We conduct extensive evaluations on several downstream SLU tasks, including Fluent Speech Commands for intent detection, Switchboard for dialog act classification, CMU-MOSEI for spoken sentiment analysis, and Spoken SQuAD for spoken question answering. AlignNet achieves superior results in all datasets. For example, AlignNet improves the previous state-of-the-art accuracy on the Spoken SQuAD dataset by 6.2%. Furthermore, we show that AlignNet can perform well even given a tiny portion of the labeled training data in downstream tasks.

2 Related Work

Spoken language understanding

In recent years, due to its flexibility and effectiveness, end-to-end spoken language understanding (SLU) has been proposed and applied to various tasks (Qian et al., 2017; Serdyuk et al., 2018; Lugosch et al., 2019). For instance, Qian et al. (2017) uses an auto-encoder to initialize the SLU model. Lugosch et al. (2019) pre-trains the model to recognize words and phonemes, and then fine-tunes it on downstream tasks. Chen et al. (2018)

pre-trains the model to categorize graphemes, and the logits are fed into the classifier. In most of these approaches, the model pre-training requires labeled speech data, e.g., word or phonemes corresponding to audio signals. As a result, the massive unlabeled speech data cannot be utilized by these models.

Self-supervised pre-training

Pre-trained models have achieved great success in both language and speech domains. In language, BERT (Devlin et al., 2019), RoBERTa (Liu et al., 2019), UniLM (Dong et al., 2019) and BART (Lewis et al., 2020) have been successfully applied in natural language inference (Zhang et al., 2020b), question answering (Zhu et al., 2018) and summarization (Zhu et al., 2019)
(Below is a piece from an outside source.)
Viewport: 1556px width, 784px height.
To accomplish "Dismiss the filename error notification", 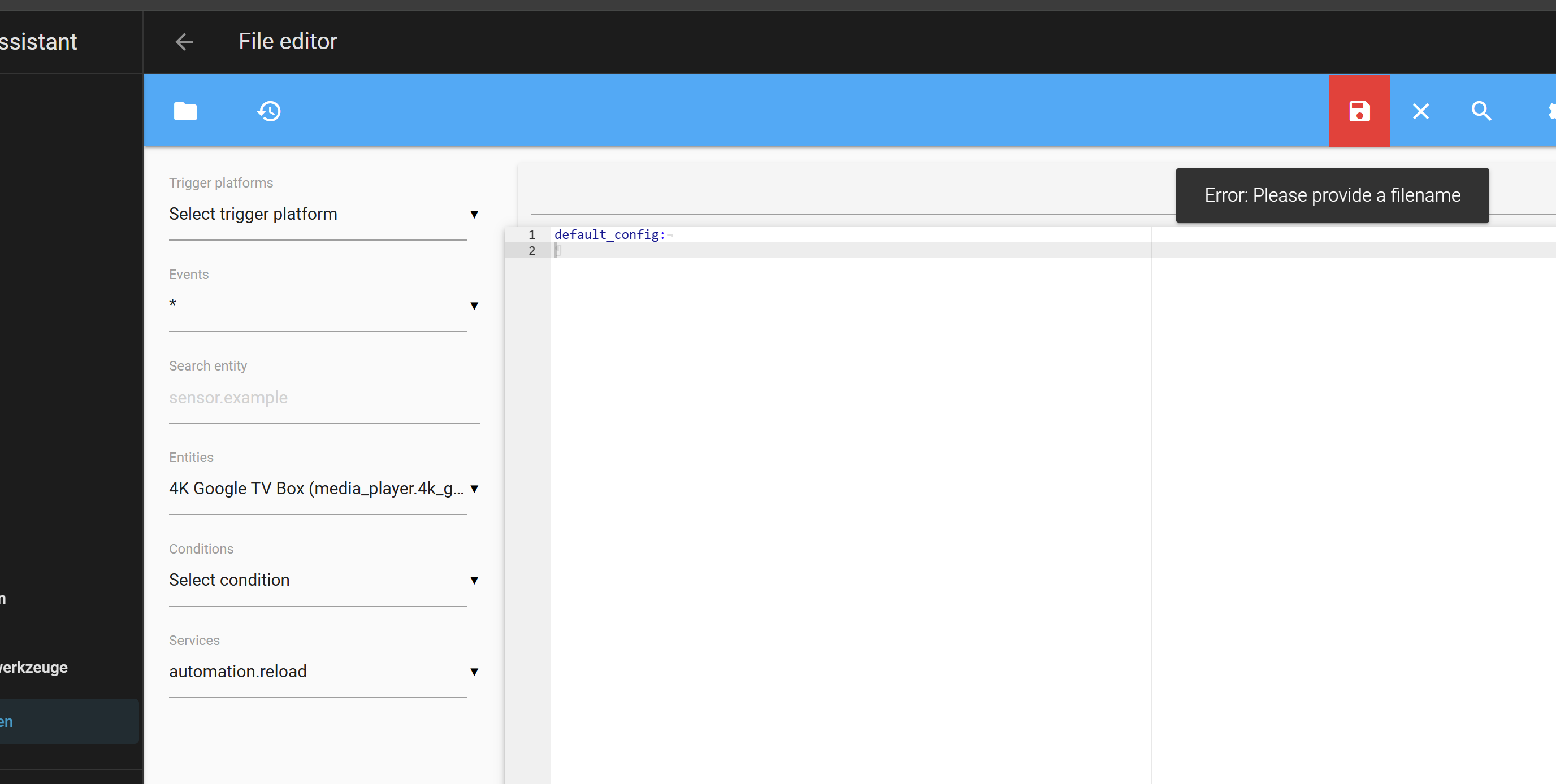I will [x=1332, y=195].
. These pre-trained models leverage self-supervised learning tasks such as masked language modeling (MLM), next sentence prediction, and de-noising autoencoder.

In speech, wav2vec (Schneider et al., 2019) leverages contrastive learning to produce contextual embeddings for audio input; vq-wav2vec (Baevski et al., 2020) further learns to discretize audio input to enables more efficient MLM training with Transformer (Vaswani et al., 2017). Pre-trained speech models have been applied in automatic speech recognition (ASR) (Ling et al., 2020; Chung & Glass, 2020) and phoneme recognition (Song et al., 2020).
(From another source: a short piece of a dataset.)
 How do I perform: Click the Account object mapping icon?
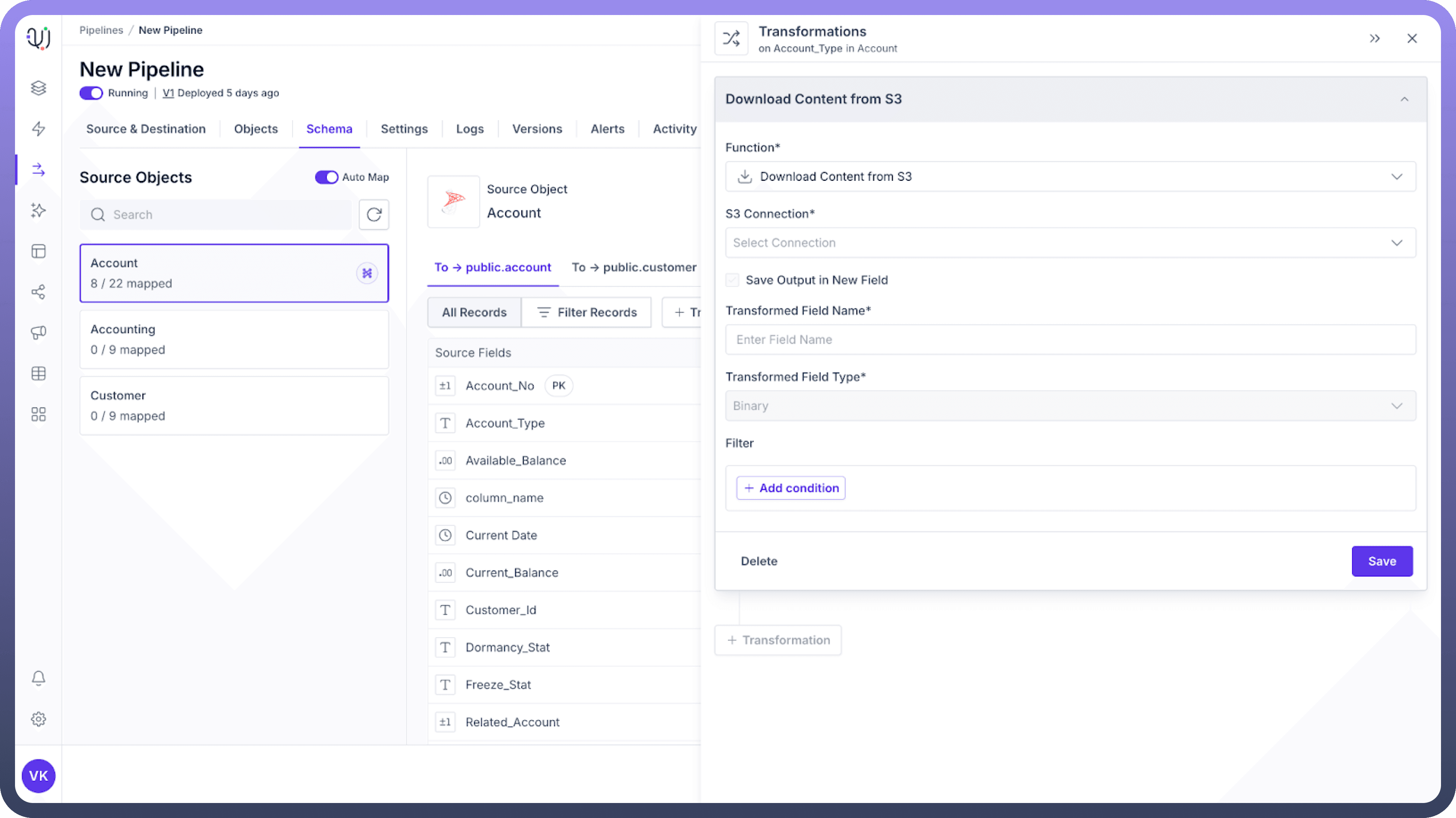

Nevertheless, an SLU model must incorporate both acoustic and language understanding capabilities to project speech signals to semantic outputs. Thus, a pre-trained model for SLU needs to address tasks beyond a single modality.

Speech and text joint pre-training

Recently, SLU applications have prompted joint pre-training on both speech and text data. SpeechBERT (Chuang et al., 2020) applies MLM to pairs of audio input and transcripts. However, compared to our work, there are several crucial differences. First, SpeechBERT contains a separate phonetic-semantic embedding module to produce paired audio data, which requires pre-training and may generate errors. Second, both the pre-training and fine-tuning phases of SpeechBERT adopt input of both speech and text signals. However, many SLU datasets only contain speech input, which does not align with SpeechBERT. In comparison, our model aligns the speech module with the language understanding module during pre-training, and only needs speech input for downstream tasks.
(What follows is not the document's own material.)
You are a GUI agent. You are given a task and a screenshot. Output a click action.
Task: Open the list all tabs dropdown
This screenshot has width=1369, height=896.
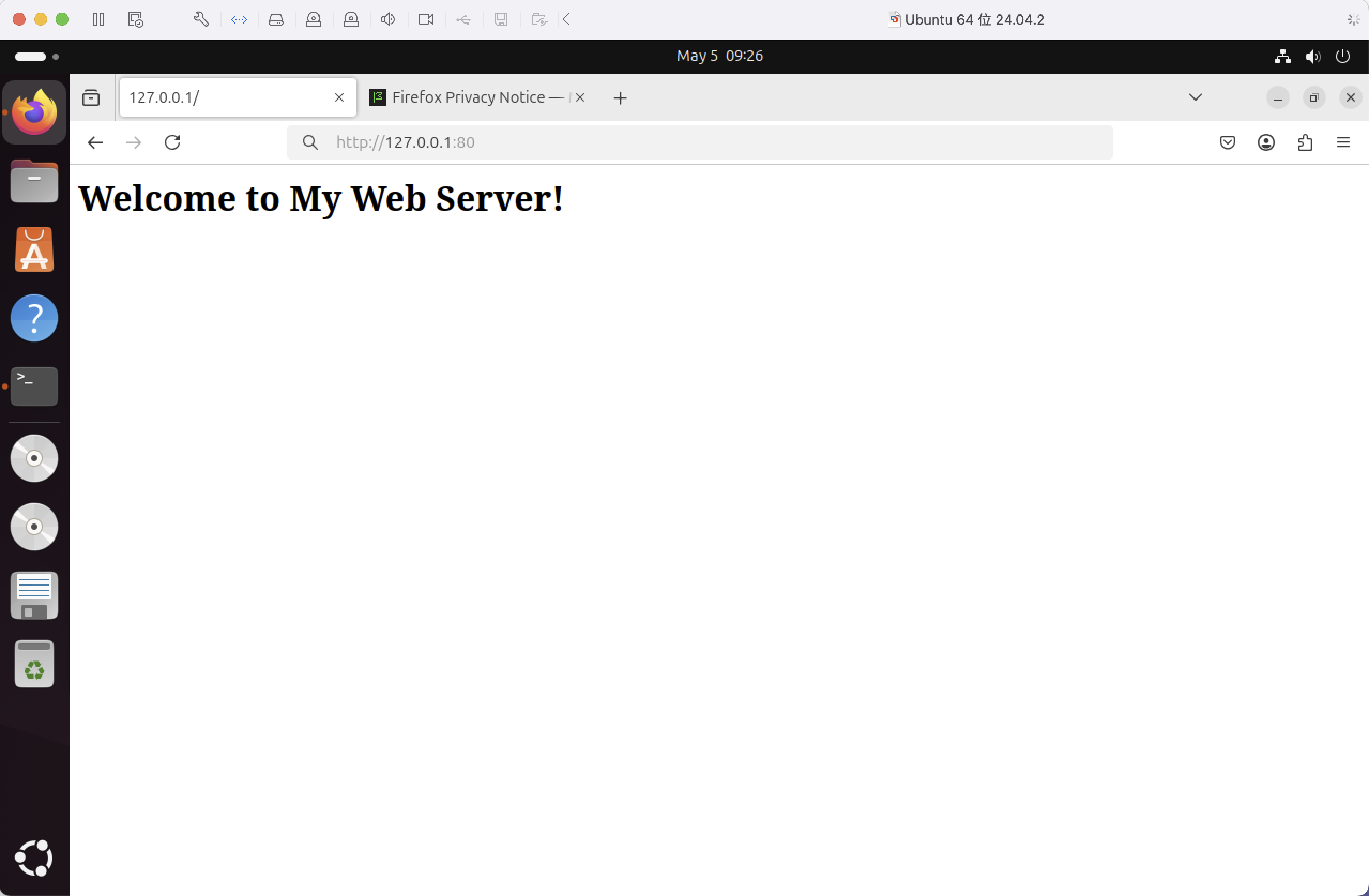[1195, 97]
Denisov & Vu (2020) proposes to align speech embeddings with language embeddings, in a method similar to ours. However, there are several key differences. Firstly, Denisov & Vu (2020) employs the encoder of a pre-trained ASR model, which already requires plentiful of annotated speech to obtain. Our model conducts self-supervised learning for the speech module based on unlabeled audio inputs. Secondly, in addition to sentence embedding alignment, we propose a token-level alignment, which is suitable for token-level downstream tasks. Thirdly, our model uses a much smaller speech corpus for alignment (10 hours) than Denisov & Vu (2020) (1,453 hours), yet still outperforms it by 4.6% in the downstream dialog act classification task.

3 Method

In this section we introduce AlignNet, a model for learning joint contextual representation of speech and language. The model consists of a speech module and a language module that share a similar architecture learning algorithm. Both modules are first pre-trained with unannotated speech or text data. Then, we leverage an alignment task with a small amount of paired speech and transcript data to align the representations from both modules in a shared latent semantic space so that the information learned by the language module is transferred to the speech module. After pre-training, the language module is discarded and only the speech module is used in downstream tasks. Below we formally describe the two modules (§3.1 and § 3.2), the alignment loss (§3.3), and the training procedure (§3.4). Figure 1 provides an overview of AlignNet.

3.1 Speech module

The goal of this module is to learn a representation that contains useful acoustic information about speech utterances such as their phonetic content and speaker characteristics.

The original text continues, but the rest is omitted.